§ **RECORDS**:
____________

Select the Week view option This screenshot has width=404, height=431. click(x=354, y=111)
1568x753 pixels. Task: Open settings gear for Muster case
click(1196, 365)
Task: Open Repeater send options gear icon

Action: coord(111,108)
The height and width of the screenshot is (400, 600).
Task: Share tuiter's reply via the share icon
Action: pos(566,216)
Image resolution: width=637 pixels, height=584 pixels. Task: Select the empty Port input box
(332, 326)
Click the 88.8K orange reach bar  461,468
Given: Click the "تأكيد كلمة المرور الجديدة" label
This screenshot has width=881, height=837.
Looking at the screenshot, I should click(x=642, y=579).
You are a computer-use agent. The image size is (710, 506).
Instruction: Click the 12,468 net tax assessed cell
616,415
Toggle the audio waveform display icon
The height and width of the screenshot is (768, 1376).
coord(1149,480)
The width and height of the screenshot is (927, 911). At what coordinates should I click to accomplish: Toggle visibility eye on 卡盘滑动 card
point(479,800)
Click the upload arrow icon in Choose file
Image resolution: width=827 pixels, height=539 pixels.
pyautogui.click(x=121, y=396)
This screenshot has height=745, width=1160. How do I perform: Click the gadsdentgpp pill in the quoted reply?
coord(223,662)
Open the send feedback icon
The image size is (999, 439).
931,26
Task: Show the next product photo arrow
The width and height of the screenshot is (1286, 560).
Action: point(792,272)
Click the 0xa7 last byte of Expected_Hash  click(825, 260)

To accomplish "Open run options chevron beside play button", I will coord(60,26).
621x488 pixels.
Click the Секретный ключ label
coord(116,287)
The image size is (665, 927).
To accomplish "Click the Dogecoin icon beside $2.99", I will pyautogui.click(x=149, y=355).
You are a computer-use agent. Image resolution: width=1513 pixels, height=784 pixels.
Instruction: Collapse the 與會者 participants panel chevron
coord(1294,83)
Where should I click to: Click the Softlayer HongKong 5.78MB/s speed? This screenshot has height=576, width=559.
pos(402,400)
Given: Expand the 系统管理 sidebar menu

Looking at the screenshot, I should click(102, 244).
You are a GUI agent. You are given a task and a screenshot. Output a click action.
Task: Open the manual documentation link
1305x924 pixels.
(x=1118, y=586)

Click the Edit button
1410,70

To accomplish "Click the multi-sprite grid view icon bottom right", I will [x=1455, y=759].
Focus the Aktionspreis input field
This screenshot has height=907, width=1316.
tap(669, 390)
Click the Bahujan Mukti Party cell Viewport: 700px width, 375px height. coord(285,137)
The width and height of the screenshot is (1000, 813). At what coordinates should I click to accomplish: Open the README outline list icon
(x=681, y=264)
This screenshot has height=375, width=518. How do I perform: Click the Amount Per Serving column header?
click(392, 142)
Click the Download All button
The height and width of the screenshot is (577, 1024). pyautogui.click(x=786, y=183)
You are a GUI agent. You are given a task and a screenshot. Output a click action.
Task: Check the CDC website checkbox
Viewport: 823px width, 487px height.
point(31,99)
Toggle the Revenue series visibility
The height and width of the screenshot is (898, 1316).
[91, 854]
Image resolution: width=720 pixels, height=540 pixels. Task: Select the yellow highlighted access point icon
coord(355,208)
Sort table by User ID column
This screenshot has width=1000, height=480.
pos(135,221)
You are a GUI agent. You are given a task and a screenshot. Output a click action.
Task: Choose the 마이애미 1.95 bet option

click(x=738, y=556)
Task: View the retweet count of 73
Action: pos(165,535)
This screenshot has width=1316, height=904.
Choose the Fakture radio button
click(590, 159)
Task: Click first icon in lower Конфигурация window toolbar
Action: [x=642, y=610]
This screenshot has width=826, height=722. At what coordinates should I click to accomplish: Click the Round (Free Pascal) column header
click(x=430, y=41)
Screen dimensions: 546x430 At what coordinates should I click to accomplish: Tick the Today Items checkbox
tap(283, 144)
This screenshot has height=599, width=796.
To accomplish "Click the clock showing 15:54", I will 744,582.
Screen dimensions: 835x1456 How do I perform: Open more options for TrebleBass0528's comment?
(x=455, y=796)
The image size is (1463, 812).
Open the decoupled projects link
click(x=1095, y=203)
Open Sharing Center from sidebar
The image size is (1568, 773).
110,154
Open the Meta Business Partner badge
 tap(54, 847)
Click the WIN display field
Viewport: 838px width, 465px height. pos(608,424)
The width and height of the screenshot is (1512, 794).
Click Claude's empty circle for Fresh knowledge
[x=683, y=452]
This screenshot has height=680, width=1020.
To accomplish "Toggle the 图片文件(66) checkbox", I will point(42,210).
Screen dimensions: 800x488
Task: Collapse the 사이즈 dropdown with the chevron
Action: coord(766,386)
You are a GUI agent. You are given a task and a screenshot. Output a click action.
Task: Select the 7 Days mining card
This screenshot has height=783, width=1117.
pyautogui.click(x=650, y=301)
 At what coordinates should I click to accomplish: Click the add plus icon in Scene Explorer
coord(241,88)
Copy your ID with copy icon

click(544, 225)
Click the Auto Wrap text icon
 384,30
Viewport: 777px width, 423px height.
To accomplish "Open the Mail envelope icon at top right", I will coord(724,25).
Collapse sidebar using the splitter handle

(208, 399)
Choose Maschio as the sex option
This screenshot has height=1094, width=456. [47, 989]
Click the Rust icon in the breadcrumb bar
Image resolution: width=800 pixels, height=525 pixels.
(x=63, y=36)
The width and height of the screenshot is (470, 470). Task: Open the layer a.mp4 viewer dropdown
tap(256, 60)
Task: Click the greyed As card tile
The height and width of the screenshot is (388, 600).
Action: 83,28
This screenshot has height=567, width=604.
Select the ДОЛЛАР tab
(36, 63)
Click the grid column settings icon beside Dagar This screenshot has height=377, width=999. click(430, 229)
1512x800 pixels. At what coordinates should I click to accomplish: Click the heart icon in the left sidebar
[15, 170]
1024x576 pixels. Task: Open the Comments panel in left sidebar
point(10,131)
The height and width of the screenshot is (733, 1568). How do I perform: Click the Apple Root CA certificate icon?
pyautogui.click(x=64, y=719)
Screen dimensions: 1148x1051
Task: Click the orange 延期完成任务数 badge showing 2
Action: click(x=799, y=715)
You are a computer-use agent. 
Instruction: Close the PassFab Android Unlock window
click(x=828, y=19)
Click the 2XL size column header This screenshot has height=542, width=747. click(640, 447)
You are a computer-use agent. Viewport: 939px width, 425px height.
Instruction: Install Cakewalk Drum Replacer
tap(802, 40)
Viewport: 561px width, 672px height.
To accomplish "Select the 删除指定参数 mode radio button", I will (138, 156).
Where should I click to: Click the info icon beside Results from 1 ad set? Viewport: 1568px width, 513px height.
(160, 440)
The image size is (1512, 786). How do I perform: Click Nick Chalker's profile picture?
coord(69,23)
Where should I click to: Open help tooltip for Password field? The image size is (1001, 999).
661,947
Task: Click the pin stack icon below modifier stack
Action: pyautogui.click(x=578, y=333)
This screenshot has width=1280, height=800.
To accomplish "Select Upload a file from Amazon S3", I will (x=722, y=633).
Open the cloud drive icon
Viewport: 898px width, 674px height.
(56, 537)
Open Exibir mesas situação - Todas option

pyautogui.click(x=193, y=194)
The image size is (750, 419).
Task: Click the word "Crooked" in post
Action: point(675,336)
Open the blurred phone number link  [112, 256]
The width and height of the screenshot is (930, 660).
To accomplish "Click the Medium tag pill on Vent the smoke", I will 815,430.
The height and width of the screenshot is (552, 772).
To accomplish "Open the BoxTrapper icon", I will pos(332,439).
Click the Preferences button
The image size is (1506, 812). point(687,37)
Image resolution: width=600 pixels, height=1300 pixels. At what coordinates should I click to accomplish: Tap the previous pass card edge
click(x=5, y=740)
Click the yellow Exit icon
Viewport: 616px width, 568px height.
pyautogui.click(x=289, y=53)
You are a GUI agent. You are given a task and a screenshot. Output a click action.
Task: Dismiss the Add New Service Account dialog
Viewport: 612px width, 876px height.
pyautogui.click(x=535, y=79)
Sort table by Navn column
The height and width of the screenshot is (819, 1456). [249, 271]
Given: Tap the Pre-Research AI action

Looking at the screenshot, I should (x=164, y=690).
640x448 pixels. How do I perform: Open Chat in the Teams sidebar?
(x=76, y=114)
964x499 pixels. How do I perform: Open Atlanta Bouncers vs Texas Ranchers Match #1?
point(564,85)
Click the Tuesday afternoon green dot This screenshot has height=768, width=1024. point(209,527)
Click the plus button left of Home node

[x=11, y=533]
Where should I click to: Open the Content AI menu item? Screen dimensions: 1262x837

____________

§ **STATED GOAL**:
Copy out verbatim every line of the items from the one containing "640x448 pixels. How" through the last line of the items, both ends included.

§ **SOLUTION TO THIS TASK**:
640x448 pixels. How do I perform: Open Chat in the Teams sidebar?
(x=76, y=114)
964x499 pixels. How do I perform: Open Atlanta Bouncers vs Texas Ranchers Match #1?
point(564,85)
Click the Tuesday afternoon green dot This screenshot has height=768, width=1024. point(209,527)
Click the plus button left of Home node

[x=11, y=533]
Where should I click to: Open the Content AI menu item? Screen dimensions: 1262x837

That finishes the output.